WHAT YOU SHOULD DO: Write out the following listing's lines from the one with "Switch to the" to the one with "You are a computer-use agent.", exactly, with both included and no others.

═══ RECORDS FOR THIS EXERCISE ═══

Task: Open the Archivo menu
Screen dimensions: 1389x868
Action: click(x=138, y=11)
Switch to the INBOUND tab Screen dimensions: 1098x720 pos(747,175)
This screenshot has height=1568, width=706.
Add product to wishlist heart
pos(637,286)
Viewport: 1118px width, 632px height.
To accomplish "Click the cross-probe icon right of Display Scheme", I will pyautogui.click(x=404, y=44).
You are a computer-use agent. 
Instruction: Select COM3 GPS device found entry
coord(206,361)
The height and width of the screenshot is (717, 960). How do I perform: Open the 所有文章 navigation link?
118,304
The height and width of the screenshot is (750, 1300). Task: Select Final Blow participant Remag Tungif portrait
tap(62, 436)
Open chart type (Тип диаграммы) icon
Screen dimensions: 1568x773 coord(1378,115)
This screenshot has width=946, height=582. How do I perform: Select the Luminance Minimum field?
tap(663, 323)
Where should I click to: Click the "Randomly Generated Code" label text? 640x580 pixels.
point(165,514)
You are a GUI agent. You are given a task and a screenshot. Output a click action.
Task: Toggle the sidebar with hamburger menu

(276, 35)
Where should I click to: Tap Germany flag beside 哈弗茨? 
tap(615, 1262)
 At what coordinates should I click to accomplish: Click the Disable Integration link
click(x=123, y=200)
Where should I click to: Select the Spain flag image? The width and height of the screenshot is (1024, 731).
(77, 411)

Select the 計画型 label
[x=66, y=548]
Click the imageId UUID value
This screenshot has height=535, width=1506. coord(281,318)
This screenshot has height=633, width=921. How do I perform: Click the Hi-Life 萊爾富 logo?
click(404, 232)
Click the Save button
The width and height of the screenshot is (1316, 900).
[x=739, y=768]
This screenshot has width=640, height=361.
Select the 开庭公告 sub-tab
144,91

═══

RESPONSE BELOW:
Switch to the INBOUND tab Screen dimensions: 1098x720 pos(747,175)
This screenshot has height=1568, width=706.
Add product to wishlist heart
pos(637,286)
Viewport: 1118px width, 632px height.
To accomplish "Click the cross-probe icon right of Display Scheme", I will pyautogui.click(x=404, y=44).
You are a computer-use agent. 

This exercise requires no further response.